Don’t get me wrong, many of these campaigns are great as they leverage common awareness on a topic, but they can become meaningless.
Recently for International Women’s day on Monday 8th of March, businesses across the world jumped on social media with posts, quotes, and posters on diversity in the workplace; women’s achievements, and other related buzz words. The noise soon stopped once the day was finished. Although the push to discuss company diversity or raising women’s profile to C-suite roles is relevant in today’s society, a one-off campaign can do more harm than good by diluting ongoing efforts to address these topics with planned campaigns that focus on real change and measurable results.
One-off vs planned campaigns. Who wins?
In many of my past roles, I’ve seen well-designed campaigns and marketing plans get a “‘pat in the back” and never see the light of day and in many cases because there isn’t the time to focus on this in-between one-offs. One-offs can be the “make it or break it” of a quarter-end and a great way to drive those numbers, but when reverting to one-offs how much of your long-term goals and strategies could you be compromising?
When deciding on whether to choose a one-off vs a planned strategic campaign don’t forget the long-term goals, even though your one-off might be focusing on immediate goals. Are these in alignment? What is the compromise?
Sales discount campaigns are a flagrant example. These are often designed to achieve quarter deadline goals (immediate goals). Although this could be a great way to ensure revenue in a limited time, it is important to understand how will this affect long-term strategies. Ask yourself: Is there a better time to run this campaign? Would another time yield better results? And can the business afford to gain new customers out of a discount and still ensure these become loyal in the future?

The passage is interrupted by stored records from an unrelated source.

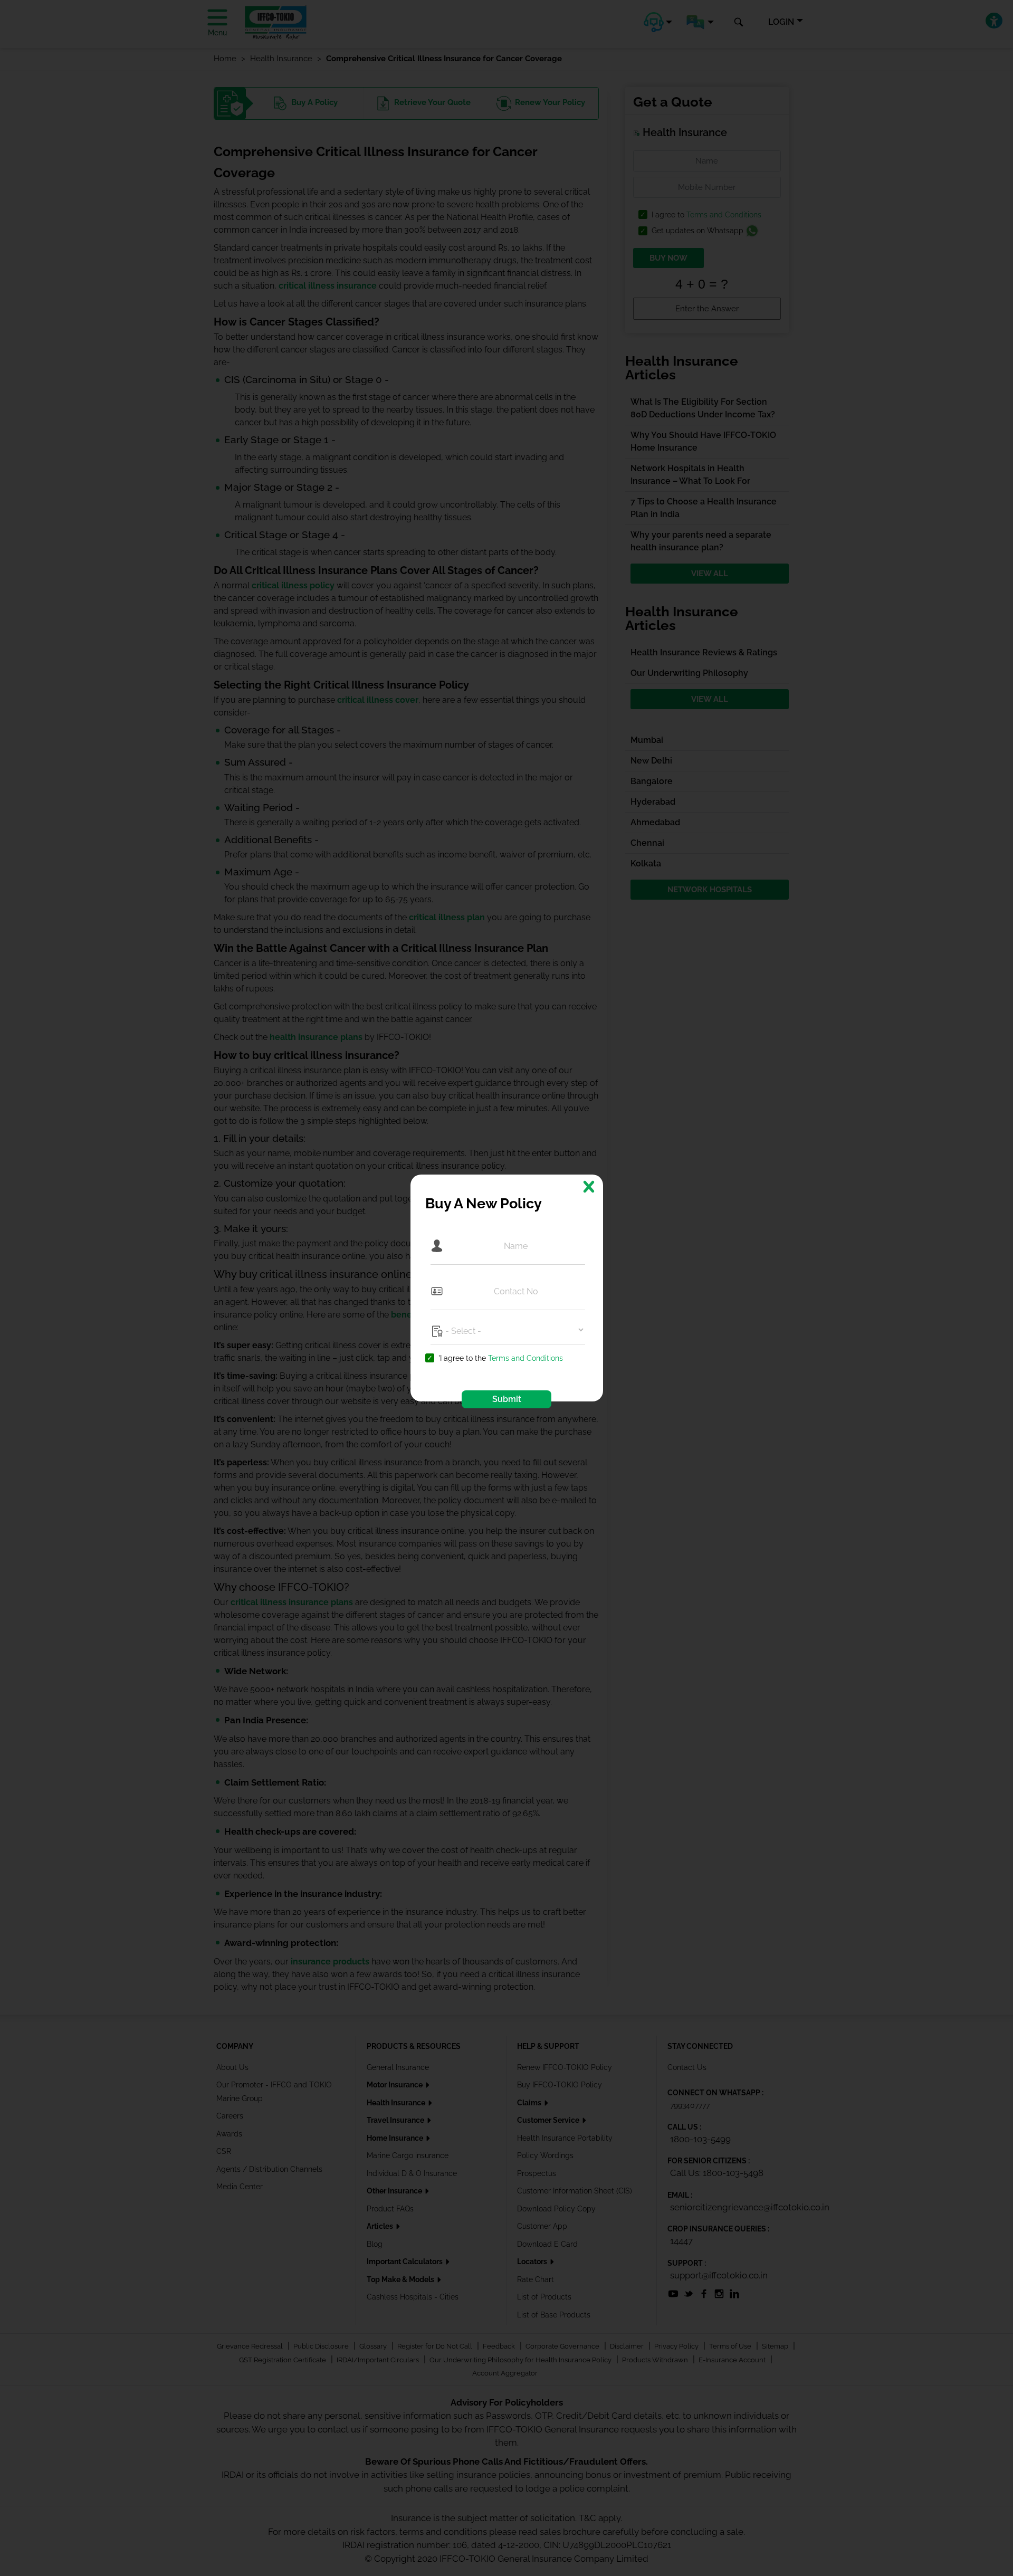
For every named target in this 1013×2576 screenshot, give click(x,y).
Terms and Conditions (525, 1358)
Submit (506, 1399)
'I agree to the (500, 1358)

Understanding the implications is not just a “good to know”, but a “must-know”.
Assess your marketing efforts and resources
One other key aspect is to assess if your marketing efforts and resources are being used properly and not just for vanity. Nowadays technology can really improve your productivity, but your resources go beyond the tools you use, these are your people, your people’s time, and your people’s attention to detail in a limited time action.

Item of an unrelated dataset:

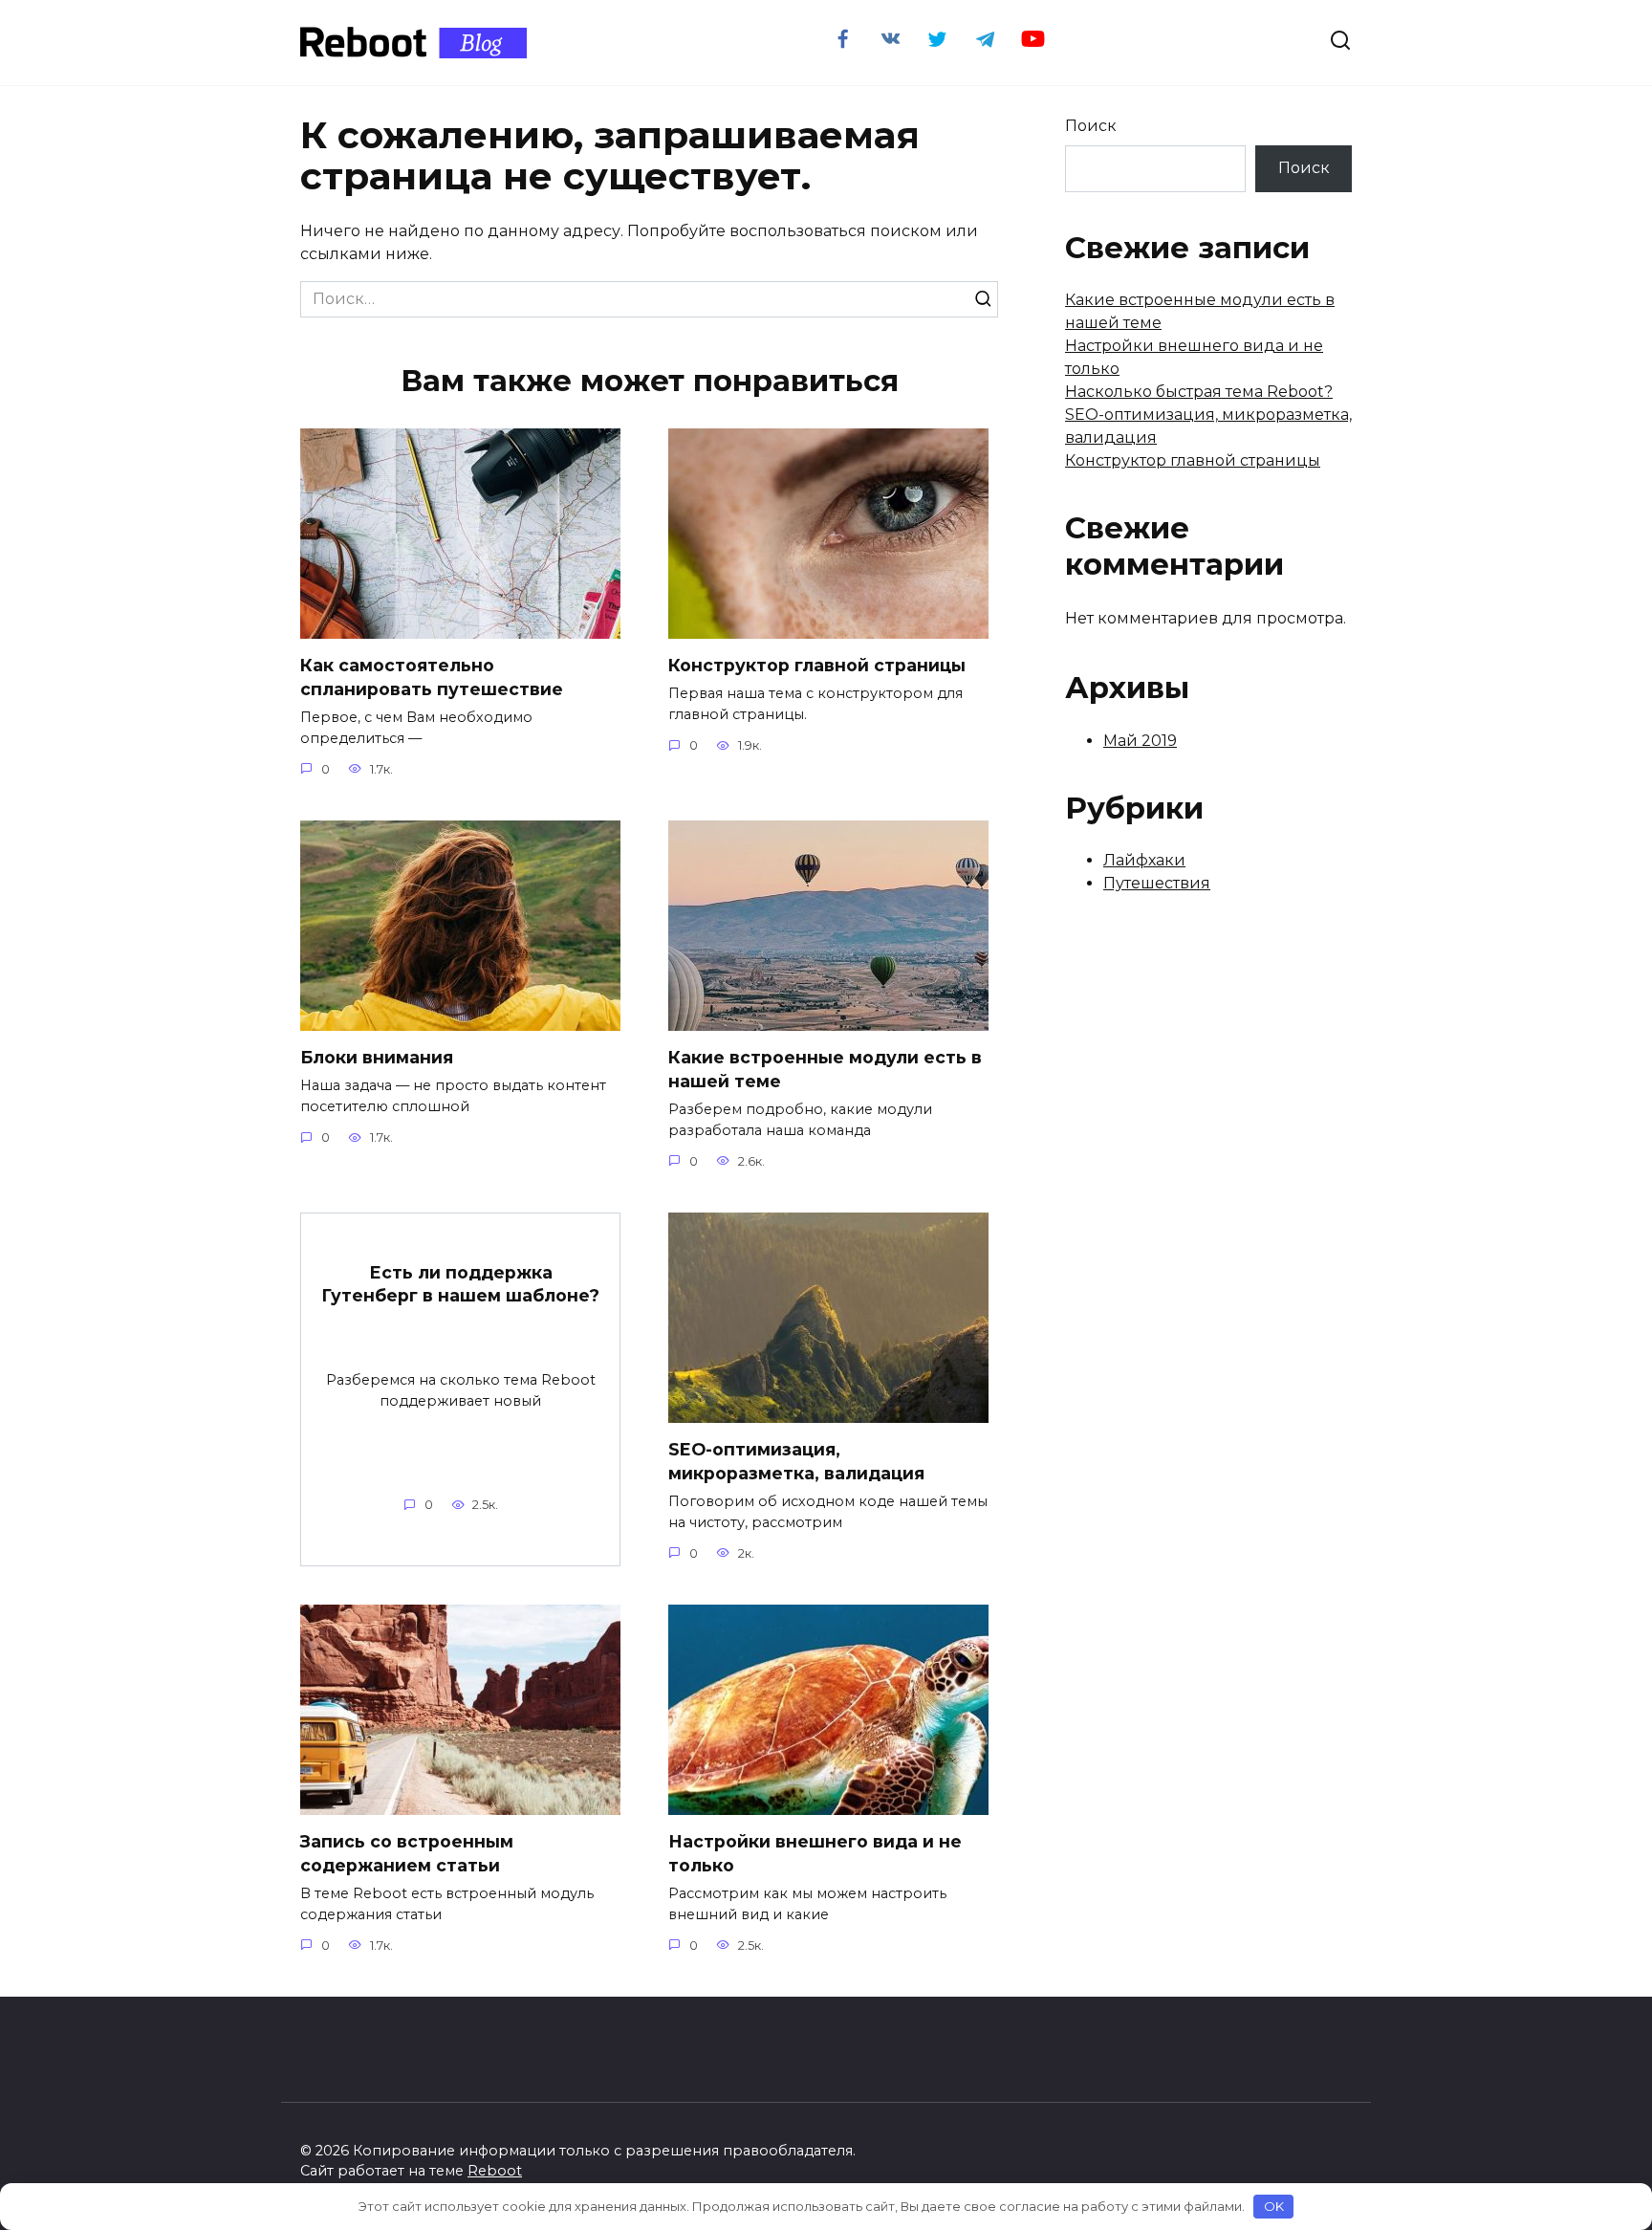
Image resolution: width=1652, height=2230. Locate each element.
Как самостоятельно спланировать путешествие (431, 677)
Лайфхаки (1144, 860)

When setting up a plan there is a lot of thought as to when/how and how much of your resources will be used, based on ongoing needs. Ensuring that you maximize your resources is a great strategy to ensure ROI and often straining your resources to a vanity project may not result in the type of ROI you expect.
This is why you mustn’t think of one-off as what they are: a strategy limited in time. Instead, think about how these one-offs can become part of your plan in the long run. You might have run a last-minute webinar on workplace diversity for Women's day. Think about how this same content can be repurposed, what learnings did you got from it that are worth sharing, and ultimately, if the effort yields the desired outcomes or not. This will offer great insight into next year’s planning.
Address the costs and the outcomes. Even ask unpleasant questions and ensure that you and your teams’ efforts are focused and driven into what you wish to achieve. Not everything needs to be planned but everything you do can feed into next year’s plan… and budget.